When the Liberals won the election of 1868, Gladstone became prime minister. While in government, he disestablished Ireland's Protestant church and worked to grant Irish tenant farmers more rights vis-à-vis English landowners. His government also set up a national elementary education program, outlawed the purchase of military commissions and instituted secret ballots. While prime minister, Gladstone took over as chancellor once more in 1873.

When his party was defeated in the 1874 elections, Gladstone resigned as leader. However, he stepped back into the spotlight to oppose a lack of government action with regards to Turkish massacres in the Balkans. Amid a Liberal electoral triumph in 1880, Gladstone won a parliamentary seat in Scotland (he had previously represented Newark, Oxford University, South Lancashire and Greenwich). He retook the prime minister's office, while again becoming chancellor of the exchequer.

With Gladstone in office, another Irish Land Act—with more protections for peasants—was instituted in 1881. In 1884, the vote was expanded to a greater number of men. However, imperial misadventures in Sudan, and the death of a general there, hurt Gladstone's standing. When the government's budget was rejected in 1885, he resigned. Queen Victoria offered him an earldom, but Gladstone declined the honor.

The following year, 1886, Gladstone became prime minister for a third time. It would be a brief term, as his home rule bill for Ireland was defeated and the Liberals lost at the polls in July 1886. During his time in opposition, Gladstone campaigned to win approval for home rule in Ireland. When he began a fourth term as prime minister in 1892, he attempted to follow through on this platform, but the bill was rejected by the House of Lords in 1893. Gladstone resigned again in 1894.

Personal Life

Gladstone was seen as a serious, humorless man, a view that his political rival, Benjamin Disraeli, often used to disparage him. Gladstone's personality also did not mesh with Queen Victoria's; she had disliked working with him and was relieved when his final term as prime minister came to an end.
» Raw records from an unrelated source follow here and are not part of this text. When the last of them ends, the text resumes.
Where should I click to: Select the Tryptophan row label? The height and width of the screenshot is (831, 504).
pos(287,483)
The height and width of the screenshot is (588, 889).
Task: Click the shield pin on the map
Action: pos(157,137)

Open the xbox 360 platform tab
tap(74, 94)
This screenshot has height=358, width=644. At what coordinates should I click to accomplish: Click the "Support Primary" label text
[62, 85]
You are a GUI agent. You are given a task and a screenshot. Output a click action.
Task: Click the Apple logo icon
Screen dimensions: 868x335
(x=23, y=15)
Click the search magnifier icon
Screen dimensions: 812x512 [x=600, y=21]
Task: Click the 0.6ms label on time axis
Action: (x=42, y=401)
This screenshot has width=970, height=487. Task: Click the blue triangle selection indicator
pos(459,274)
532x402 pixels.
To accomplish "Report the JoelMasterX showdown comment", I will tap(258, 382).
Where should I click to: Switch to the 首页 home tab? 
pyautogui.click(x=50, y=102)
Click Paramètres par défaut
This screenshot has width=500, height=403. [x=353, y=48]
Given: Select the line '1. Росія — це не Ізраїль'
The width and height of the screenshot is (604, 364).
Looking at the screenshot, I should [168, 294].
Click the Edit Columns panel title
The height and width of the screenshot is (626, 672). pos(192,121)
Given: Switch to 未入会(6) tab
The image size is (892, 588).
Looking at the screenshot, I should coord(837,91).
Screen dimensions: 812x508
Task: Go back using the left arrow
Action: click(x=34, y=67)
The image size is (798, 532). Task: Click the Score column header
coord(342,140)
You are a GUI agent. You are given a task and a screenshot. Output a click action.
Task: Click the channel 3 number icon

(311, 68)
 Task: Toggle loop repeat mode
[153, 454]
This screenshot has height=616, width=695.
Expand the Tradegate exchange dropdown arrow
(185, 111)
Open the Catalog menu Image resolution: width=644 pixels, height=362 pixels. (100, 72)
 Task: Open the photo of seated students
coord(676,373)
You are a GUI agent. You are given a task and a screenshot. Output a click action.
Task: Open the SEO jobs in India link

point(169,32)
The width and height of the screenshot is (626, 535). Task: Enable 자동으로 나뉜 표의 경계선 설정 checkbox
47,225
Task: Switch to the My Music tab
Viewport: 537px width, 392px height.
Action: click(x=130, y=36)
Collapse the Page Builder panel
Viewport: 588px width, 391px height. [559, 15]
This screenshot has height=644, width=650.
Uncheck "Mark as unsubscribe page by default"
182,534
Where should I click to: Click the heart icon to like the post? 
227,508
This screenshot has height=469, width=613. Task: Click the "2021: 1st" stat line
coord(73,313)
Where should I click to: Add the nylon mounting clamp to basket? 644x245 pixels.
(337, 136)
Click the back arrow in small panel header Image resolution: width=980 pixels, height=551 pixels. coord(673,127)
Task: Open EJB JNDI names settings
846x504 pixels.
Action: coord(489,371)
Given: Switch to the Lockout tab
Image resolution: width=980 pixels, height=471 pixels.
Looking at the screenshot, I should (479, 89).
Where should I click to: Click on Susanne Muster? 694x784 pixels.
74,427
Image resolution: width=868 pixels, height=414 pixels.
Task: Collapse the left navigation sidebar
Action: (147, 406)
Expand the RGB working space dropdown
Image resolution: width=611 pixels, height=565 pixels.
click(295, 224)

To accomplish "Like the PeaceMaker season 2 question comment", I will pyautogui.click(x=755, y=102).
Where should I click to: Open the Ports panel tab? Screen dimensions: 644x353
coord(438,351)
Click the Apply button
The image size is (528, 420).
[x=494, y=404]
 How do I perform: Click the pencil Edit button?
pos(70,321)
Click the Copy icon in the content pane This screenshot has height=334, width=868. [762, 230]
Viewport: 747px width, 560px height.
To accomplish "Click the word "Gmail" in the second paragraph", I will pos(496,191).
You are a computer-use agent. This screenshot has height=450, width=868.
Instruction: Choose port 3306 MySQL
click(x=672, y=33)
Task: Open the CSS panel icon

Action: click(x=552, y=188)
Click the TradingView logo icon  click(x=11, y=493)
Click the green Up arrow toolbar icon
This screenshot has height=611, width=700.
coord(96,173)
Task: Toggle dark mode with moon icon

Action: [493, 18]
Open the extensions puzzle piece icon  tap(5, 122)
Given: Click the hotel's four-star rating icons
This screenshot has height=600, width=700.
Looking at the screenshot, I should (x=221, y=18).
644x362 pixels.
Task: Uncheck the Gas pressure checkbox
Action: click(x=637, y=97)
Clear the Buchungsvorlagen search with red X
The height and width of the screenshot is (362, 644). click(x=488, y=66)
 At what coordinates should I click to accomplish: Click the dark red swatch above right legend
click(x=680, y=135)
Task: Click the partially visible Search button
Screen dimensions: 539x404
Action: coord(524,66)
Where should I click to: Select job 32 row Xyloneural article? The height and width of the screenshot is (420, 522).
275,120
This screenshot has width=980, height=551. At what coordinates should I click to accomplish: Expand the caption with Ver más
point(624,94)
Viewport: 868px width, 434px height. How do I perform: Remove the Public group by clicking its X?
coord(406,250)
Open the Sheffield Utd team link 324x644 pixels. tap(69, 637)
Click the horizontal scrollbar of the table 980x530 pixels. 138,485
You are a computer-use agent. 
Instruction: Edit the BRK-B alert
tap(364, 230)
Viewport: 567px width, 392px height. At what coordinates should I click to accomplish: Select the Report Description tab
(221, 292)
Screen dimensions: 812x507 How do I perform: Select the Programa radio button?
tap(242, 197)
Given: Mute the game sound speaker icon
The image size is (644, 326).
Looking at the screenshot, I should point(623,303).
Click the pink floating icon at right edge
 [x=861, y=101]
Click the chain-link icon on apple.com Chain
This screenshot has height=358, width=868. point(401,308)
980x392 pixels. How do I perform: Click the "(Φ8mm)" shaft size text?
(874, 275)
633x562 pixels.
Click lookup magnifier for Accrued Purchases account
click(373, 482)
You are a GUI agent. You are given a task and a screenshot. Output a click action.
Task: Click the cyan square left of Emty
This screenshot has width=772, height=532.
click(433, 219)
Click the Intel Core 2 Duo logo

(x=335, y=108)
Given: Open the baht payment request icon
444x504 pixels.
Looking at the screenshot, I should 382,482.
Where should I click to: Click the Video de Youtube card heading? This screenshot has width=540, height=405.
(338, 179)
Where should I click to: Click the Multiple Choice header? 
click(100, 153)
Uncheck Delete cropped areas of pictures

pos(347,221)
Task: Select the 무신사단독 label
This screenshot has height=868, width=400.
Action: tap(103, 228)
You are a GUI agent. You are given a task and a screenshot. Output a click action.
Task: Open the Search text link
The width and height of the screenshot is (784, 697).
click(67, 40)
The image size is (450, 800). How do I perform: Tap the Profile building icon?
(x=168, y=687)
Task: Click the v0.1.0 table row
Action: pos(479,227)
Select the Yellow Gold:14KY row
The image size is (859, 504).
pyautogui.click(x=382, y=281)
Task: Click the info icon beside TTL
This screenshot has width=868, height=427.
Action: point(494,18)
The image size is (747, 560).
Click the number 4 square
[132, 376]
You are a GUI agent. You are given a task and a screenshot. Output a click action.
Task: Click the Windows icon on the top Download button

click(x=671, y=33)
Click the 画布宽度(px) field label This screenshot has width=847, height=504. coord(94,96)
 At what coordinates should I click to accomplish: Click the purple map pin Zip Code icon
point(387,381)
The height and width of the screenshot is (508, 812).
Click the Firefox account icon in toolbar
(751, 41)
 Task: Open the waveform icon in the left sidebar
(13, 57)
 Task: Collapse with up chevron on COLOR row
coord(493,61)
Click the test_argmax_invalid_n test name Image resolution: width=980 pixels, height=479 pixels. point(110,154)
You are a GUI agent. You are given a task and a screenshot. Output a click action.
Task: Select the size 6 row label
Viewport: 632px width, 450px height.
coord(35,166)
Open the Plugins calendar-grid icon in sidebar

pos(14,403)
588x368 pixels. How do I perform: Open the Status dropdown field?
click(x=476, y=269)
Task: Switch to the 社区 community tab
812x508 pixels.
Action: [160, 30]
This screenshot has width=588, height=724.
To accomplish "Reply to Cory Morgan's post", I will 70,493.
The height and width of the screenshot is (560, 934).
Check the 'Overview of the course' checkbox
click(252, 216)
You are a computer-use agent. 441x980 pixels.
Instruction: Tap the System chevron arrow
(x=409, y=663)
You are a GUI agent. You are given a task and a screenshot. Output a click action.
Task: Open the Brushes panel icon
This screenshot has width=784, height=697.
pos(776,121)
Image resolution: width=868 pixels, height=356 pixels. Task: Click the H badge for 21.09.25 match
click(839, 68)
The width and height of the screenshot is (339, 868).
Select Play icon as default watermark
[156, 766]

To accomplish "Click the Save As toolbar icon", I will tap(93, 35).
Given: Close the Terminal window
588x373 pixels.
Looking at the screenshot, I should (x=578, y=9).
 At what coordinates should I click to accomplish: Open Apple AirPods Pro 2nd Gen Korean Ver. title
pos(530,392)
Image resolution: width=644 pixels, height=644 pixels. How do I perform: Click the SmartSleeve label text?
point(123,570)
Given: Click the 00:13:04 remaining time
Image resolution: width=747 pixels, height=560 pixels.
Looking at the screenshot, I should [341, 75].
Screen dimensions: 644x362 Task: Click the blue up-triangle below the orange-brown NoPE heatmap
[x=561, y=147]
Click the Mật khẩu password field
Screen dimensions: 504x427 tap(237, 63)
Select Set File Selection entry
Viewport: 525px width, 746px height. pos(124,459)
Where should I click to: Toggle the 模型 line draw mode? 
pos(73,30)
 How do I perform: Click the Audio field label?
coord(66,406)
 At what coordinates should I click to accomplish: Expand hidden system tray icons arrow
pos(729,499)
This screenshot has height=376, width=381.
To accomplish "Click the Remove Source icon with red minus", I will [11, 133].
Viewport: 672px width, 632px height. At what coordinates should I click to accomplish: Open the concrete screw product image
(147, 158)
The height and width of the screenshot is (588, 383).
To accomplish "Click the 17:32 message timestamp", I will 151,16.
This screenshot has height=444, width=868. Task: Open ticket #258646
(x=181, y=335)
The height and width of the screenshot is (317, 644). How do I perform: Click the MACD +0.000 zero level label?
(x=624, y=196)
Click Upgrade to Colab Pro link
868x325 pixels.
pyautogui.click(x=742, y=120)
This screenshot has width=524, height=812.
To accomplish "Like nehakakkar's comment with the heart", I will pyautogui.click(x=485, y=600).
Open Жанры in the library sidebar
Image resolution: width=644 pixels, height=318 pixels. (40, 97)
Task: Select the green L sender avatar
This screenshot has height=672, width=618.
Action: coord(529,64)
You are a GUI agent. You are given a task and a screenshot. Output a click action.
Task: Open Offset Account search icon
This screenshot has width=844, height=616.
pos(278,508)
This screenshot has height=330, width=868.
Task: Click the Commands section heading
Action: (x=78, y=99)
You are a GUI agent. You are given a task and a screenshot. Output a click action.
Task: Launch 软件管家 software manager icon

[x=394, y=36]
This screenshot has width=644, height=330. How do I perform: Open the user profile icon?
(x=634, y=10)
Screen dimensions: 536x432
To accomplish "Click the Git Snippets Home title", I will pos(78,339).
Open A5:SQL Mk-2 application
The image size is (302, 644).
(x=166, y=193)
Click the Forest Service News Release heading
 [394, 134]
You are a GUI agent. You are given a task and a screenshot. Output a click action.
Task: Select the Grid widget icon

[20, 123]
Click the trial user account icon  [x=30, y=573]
Even while in politics, Gladstone spent decades seeking out prostitutes in an effort to help them find a different way of life. He worked with the Church Penitentiary Association for the Reclamation of Fallen Women, and spent his own money in this endeavor. Though he was upfront about his actions—and happily married to an aristocratic wife—Gladstone confided in his diary that after some of these encounters, he used a small scourge to whip himself in private, trying to combat any sexual temptation.

Suffering from cancer, Gladstone died on May 19, 1898, at the age of 88, at Hawarden Castle in Flintshire, Wales. He was buried in Westminster Abbey.